In 2004, the negative expression of hip hop music is on a world stage. Artists involved in the culture today have opted to use the names and images of pimps, gangsters, serial killers and movie villains rather than monikers like the Zulu Kings and Queens or Afrika Islam.

“A lot of our people, we get so caught up in trying to be other than ourselves,” Bambaataa stressed, “not knowing who they are and who they represent, where they came from, where they’re at today and where they’re going tomorrow. So, we start glorifying gangsters and all these other things that come on television and we start thinking that we’re that and we get caught up in the mind control syndrome.”

Initially, there was very little financial gain from hip hop, if any gains were made at all. Now, rappers can earn a decent living and escape their poor condition. Many complain that the desire for mainstream success, which has been equated with monetary security, has corroded the purity of the art form.

Many observers say that those who have found mainstream acceptance later discovered that financial security isn’t promised, so they can be persuaded by record labels to compromise their creativity. Bambaataa gives a solution.

“We can scream and holler all about, you know, ‘the label’s not doing this’ or ‘we’re getting robbed’ or ‘we’re not getting paid.’ I remember the Minister (the Honorable Minister Louis Farrakhan) said, in 1973 when he had Black Family Day that, with all of these churches and mosques that we have, we need to start forming our own distribution. I guess people didn’t heed the call, then and still.”

He continued, “People sell their companies. We had great powerful companies like Motown, great and powerful companies like T-Neck that The Isley Brothers had. Form your own companies. Try to build your own things. Like the Honorable Elijah Muhammad said, we need our own hospitals, our own doctors, our own lawyers. We’ve got to get out there and start doing for self.”

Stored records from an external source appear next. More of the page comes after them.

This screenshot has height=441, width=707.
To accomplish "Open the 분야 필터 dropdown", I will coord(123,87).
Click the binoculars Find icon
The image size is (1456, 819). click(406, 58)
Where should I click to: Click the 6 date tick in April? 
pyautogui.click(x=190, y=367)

On the issue of reparations to descendants of the trans-Atlantic slave trade, the hip hop pioneer had much to say to The Final Call.

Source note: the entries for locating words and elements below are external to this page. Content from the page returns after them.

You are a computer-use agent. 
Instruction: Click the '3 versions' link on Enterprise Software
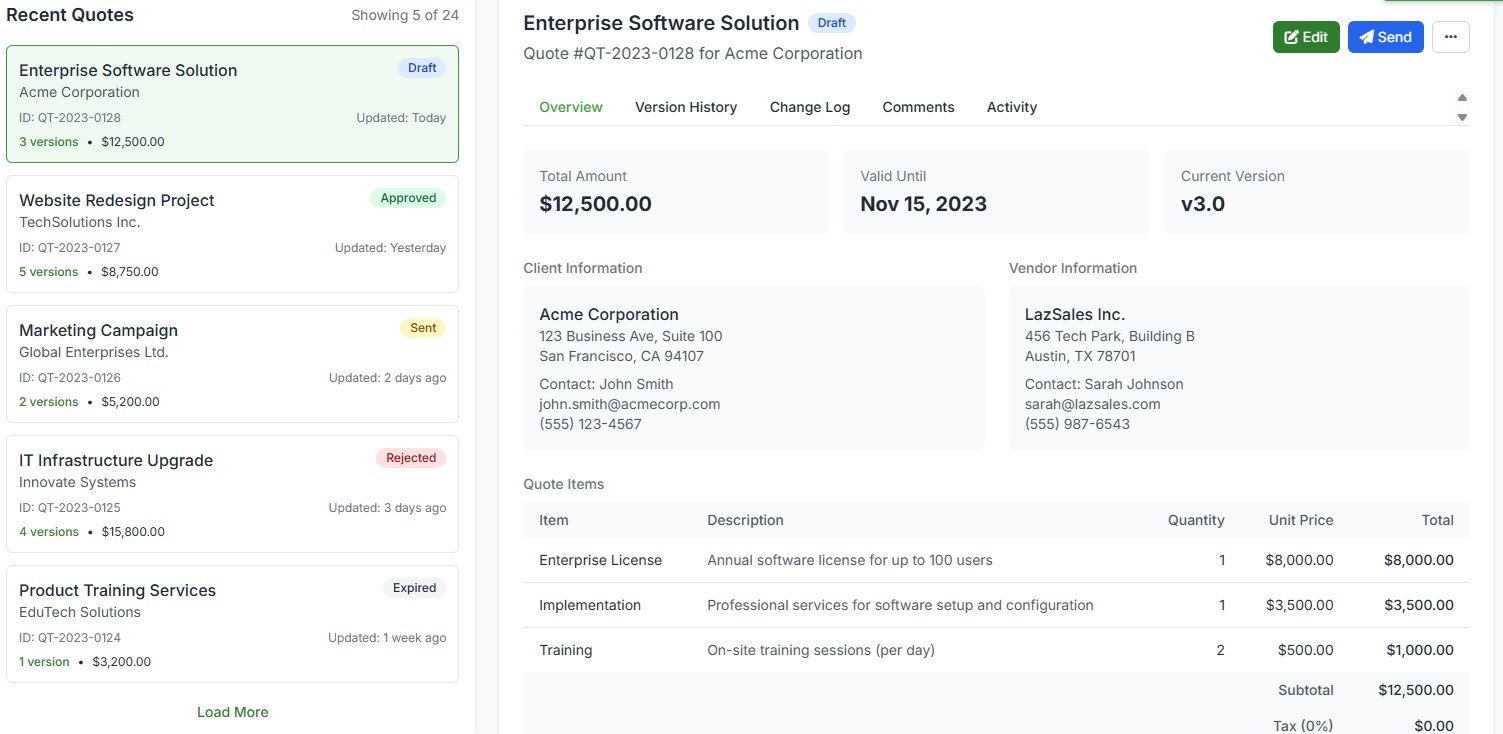coord(48,142)
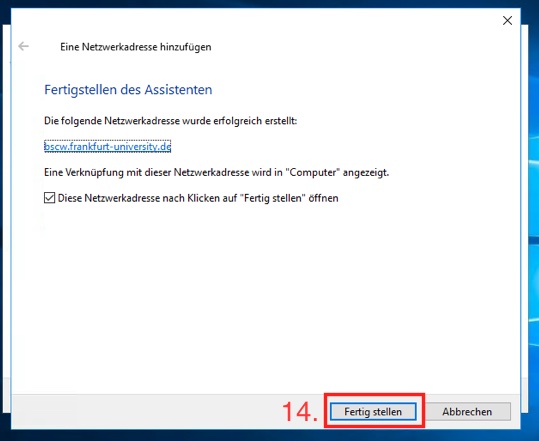
Task: Click the 'Diese Netzwerkadresse nach Klicken' checkbox label
Action: point(198,198)
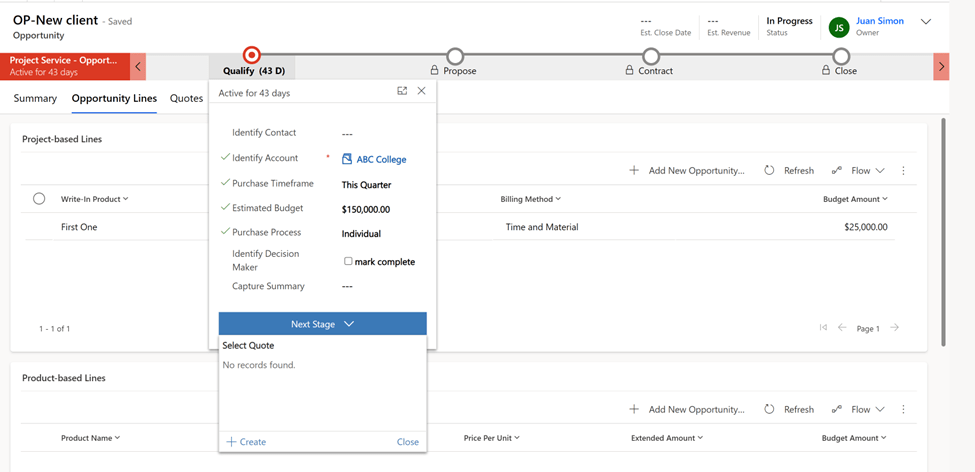Switch to the Summary tab
975x472 pixels.
point(35,99)
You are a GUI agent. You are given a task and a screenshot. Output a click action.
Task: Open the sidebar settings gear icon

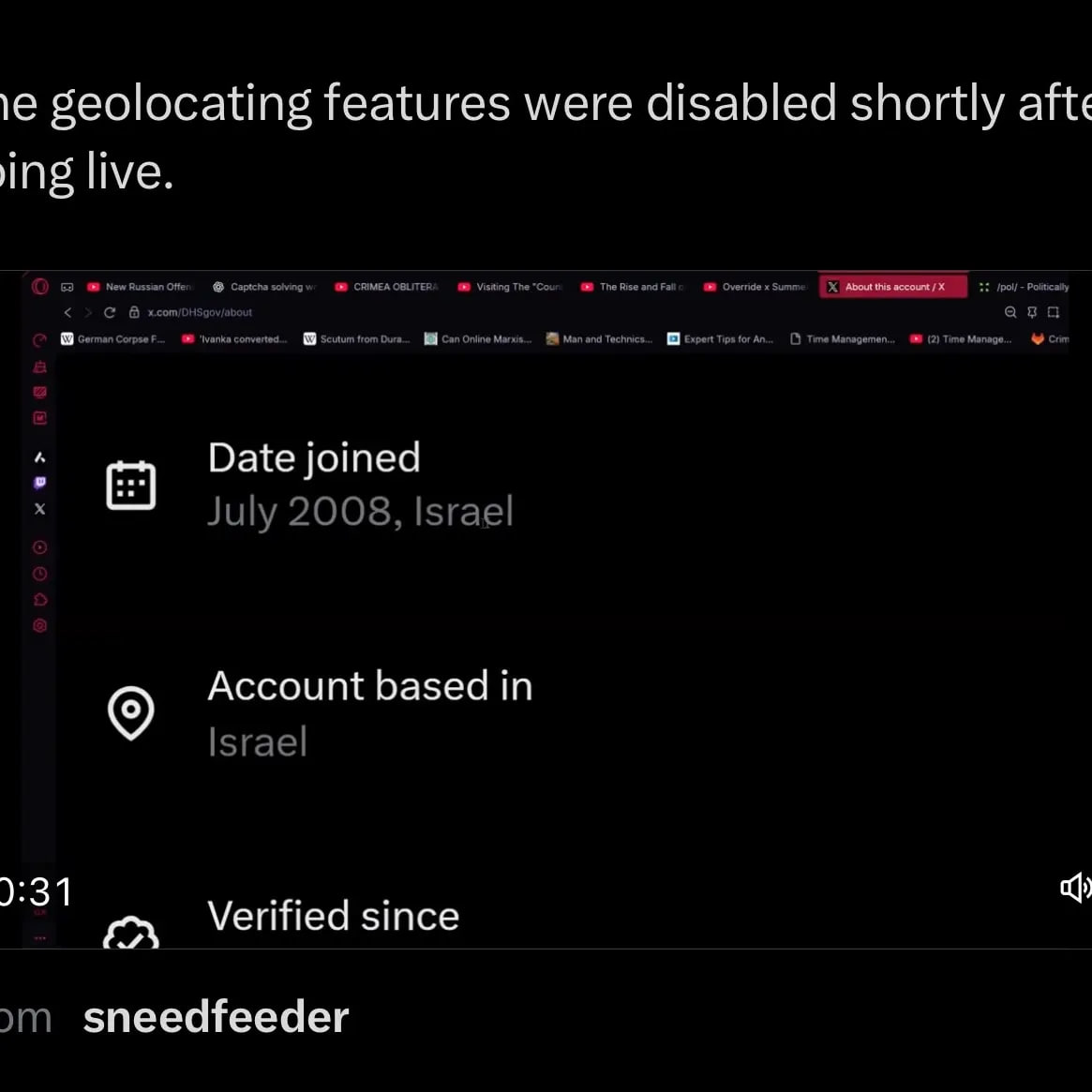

“For people to say they want reparations, we have to start talking about ‘we’—the people all over the planet. We’re the indigenous people of Europe. We are the indigenous people of the Americas, as well as all of Africa. We can’t just claim Africa as a home. We are the indigenous people of Australia and New Zealand. They have to fight to get their rights back, for the land and everything that they had there,” he said. “The reparations thing, it sounds good. My whole thing is that these people stole you. So, how much do you think that they’re going to be planning to try to give back?” he asked.

“Yes, they gave to the Germans and the Japanese;—we may get some peanuts. We’ve got to start knowing how to pool our resources and trading with our own brothers and sisters from many other continents and countries. We’ve got to do for self,” he concluded.